L'origine des collections
d'art militaire du Canada remonte à l'initiative de Lord
Beaverbrook, entrepreneur né au Canada, magnat de la presse
et, plus tard, ministre du cabinet anglais. Au cours de la
Première Guerre mondiale, il a établi les Fonds des
Souvenirs de guerre canadiens, grâce auxquels nombre
d'artistes de prestige ont pu illustrer les efforts de guerre
déployés par le Canada à l'étranger et au pays. Toutefois,
son plan de construire un édifice permettant l'exposition
permanente des quelque 1000 peintures n'a jamais été concrétisé
et la collection a été remise à la Galerie nationale du
Canada (actuellement le Musée des beaux-arts du Canada).
Les Fonds des Souvenirs de
guerre canadiens ont conduit à l'établissement du programme
de la Collection d'œuvres canadiennes commémoratives de la
Seconde Guerre mondiale. Trente et un artistes ont été appelés
à dépeindre les activités de l'armée de terre, de la
marine et de l'armée de l'air du Canada. Ils ont ainsi représenté
le Canada en temps de guerre et les exploits militaires
canadiens en Italie et dans le Nord-Ouest de l'Europe.
En 1946, plus de 5 000 œuvres
d'art issues du programme ont été déposées à la Galerie
nationale du Canada, joignant ainsi les peintures de la Première
Guerre mondiale. En 1971, les deux collections d'art militaire
ont été transférées au Musée canadien de la guerre.

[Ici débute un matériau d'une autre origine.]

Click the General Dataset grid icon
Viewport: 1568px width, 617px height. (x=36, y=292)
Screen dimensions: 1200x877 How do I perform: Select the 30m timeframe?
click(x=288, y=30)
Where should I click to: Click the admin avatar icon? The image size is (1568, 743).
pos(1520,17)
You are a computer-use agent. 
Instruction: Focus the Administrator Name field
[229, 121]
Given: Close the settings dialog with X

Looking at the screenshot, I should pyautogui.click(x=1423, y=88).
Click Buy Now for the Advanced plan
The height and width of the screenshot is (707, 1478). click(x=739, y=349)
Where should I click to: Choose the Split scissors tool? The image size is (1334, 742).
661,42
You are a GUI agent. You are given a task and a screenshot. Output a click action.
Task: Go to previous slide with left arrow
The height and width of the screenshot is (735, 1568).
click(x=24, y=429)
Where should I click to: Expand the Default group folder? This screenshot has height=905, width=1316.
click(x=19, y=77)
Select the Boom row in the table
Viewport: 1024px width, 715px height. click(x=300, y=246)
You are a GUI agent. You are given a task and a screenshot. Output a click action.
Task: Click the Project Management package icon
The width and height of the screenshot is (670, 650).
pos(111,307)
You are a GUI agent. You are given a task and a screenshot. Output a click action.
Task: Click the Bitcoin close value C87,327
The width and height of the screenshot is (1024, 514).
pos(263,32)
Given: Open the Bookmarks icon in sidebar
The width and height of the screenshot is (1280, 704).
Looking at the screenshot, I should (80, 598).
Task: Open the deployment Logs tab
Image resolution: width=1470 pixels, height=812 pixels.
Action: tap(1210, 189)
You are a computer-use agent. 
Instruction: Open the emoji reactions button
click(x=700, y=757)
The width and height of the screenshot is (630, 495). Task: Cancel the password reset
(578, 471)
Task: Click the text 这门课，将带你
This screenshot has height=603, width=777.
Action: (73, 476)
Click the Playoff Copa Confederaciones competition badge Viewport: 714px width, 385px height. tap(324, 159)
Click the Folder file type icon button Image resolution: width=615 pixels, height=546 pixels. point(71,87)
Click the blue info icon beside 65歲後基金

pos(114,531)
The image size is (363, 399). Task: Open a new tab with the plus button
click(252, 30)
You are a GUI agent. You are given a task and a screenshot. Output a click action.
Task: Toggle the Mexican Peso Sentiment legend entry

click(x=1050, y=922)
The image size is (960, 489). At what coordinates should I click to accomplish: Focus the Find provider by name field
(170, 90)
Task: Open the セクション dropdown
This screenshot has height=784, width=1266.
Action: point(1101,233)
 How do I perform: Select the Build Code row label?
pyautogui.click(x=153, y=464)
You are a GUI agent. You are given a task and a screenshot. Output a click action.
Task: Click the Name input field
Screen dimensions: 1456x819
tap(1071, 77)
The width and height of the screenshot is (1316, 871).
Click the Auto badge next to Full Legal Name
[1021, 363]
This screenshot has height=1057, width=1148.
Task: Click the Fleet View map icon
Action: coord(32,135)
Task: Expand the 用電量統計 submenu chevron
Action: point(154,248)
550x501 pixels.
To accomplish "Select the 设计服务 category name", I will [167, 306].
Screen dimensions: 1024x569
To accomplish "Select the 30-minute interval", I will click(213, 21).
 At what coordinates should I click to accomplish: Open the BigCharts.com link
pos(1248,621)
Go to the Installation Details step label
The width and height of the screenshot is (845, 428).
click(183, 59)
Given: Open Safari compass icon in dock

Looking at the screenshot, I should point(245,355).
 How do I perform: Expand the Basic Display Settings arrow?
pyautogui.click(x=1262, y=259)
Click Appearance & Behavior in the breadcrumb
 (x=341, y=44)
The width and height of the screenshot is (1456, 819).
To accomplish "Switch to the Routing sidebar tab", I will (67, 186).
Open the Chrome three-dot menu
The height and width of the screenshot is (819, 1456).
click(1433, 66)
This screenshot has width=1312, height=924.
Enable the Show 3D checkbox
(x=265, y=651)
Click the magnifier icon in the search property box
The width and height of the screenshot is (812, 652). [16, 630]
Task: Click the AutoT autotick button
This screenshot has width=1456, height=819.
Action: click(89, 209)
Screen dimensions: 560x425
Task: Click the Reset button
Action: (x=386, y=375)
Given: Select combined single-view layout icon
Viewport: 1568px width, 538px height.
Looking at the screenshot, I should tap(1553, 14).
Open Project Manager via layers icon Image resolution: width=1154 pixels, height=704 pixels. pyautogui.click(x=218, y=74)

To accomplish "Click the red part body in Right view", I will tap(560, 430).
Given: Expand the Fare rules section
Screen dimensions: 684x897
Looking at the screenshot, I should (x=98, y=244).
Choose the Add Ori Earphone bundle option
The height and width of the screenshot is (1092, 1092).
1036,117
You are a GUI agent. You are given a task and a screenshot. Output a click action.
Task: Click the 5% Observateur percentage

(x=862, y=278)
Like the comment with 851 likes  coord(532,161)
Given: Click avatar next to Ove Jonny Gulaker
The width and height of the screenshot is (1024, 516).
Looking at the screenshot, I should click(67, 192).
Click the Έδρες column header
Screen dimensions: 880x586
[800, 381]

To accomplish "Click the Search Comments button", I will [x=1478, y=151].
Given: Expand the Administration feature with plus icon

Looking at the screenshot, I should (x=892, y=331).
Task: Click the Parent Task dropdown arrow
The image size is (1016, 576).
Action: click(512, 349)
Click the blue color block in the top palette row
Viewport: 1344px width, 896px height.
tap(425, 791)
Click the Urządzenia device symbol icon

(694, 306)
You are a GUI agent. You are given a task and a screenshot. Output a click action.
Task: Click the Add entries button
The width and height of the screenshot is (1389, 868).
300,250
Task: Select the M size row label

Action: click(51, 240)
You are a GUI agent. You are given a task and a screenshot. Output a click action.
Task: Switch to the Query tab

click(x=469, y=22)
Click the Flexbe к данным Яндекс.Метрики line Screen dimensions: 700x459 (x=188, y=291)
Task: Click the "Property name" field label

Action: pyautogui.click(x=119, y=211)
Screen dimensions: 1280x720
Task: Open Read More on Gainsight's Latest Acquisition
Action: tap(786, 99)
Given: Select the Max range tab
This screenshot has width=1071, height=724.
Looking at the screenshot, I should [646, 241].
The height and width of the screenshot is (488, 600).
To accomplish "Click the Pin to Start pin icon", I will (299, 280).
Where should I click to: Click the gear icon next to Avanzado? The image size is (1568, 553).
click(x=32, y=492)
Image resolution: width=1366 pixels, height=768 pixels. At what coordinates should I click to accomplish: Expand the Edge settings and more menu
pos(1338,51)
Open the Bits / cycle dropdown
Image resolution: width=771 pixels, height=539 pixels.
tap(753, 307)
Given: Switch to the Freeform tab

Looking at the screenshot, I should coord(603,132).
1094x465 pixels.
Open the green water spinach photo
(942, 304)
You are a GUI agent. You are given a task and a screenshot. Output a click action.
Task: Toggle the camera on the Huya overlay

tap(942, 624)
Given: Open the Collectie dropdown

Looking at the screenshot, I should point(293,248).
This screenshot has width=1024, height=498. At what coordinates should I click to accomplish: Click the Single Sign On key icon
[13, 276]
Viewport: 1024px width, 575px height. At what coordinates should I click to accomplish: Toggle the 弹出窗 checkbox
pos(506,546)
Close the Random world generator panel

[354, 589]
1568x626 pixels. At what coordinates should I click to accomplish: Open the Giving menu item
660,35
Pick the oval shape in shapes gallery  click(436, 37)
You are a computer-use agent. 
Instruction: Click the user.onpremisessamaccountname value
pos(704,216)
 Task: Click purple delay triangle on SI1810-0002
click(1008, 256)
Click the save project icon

Toutefois, seulement quelques pièces ont été exposées
depuis, étant donné l'absence de galerie d'art permanente au
Musée canadien de la guerre. La restauration et l'exposition
des œuvres composant Tableaux de guerre constituent,
depuis leur création, la plus grande attention portée à la
collection d'art militaire au Canada.
La collection d'art
militaire du Musée canadien de la guerre regroupe plus de 13
000 œuvres de toutes sortes : peintures, aquarelles, dessins,
estampes et sculptures. Elle réunit à la fois les Souvenirs
de guerre canadiens de la Première Guerre mondiale et la
Collection d'œuvres canadiennes commémoratives de la Seconde
Guerre mondiale. À l'ensemble, s'ajoute la Collection du
Programme d'aide des Forces canadiennes aux artistes civils
qui, pour sa part, porte principalement sur les missions de
maintien de la paix auxquelles ont participé les Forces
canadienne.
Tableaux de guerre — chefs-d'œuvre du Musée canadien de la guerre est présentée jusqu'au 25 janvier 2004 au Musée McCord (690, rue Sherbrooke Ouest, Montréal). Une gamme d'activités culturelles et de programmes scolaires complète la présentation de Tableaux de guerre.
Le Groupe des Sept
La Grande Guerre et le paysage canadien
Le Groupe des Sept est le
groupe d'artistes canadiens le plus connu et le plus influent
à avoir travaillé au Canada au XXe siècle. Ses
premiers membres, F.H. Varley, A.Y. Jackson, Franklin
Carmichael, Lawren Harris, J.E.H. MacDonald, Arthur Lismer et
Frank H. (Franz) Johnston ont exposé pour la première fois
en 1920 en tant que groupe. LeMoine FitzGerald, Edwin Holgate
et A.J. Casson se sont plus tard joints à eux. Le Groupe des
Sept a cessé d'exposer en 1931.
Les expériences des
membres originaux du Groupe de Sept au cours de la Première
Guerre mondiale ont influencé l'évolution de leurs styles
picturaux. Alors que l'art paysager d'après-guerre des
membres du Groupe est très bien connu, leurs œuvres d'art
militaire ne le sont pas. Par conséquent, on n'a pas généralement
conscience de la mesure dans laquelle leurs compositions d'après
1920, particulièrement dans l'utilisation d'arbres morts et
de paysages dévastés, s'inspirent des paysages de la Grande
Guerre. Et plus le public pourra voir leurs œuvres d'art
militaire, soit grâce à des expositions, soit, comme on peut
le faire maintenant, sur Internet, plus il deviendra manifeste
que la guerre n'a pas eu seulement des répercussions sur la
nation, mais qu'elle a été le creuset dans lequel s'est forgé
l'art canadien.
Les femmes à la guerre
et artistes de guerre
Les femmes artistes ont
pour la plupart été embauchées pour peindre le travail des
femmes, mais au cours de la Première Guerre mondiale, le
monde du travail a évolué, des milliers de femmes occupant
des emplois habituellement réservés aux
hommes. L'impressionnante représentation d'ouvrières
remplissant des douilles dans une manufacture de munitions, œuvre
de Mabel May, illustre les répercussions de la guerre sur la
présence des femmes au travail, celles-ci assumant de
nouvelles responsabilités pour soutenir l'effort de guerre.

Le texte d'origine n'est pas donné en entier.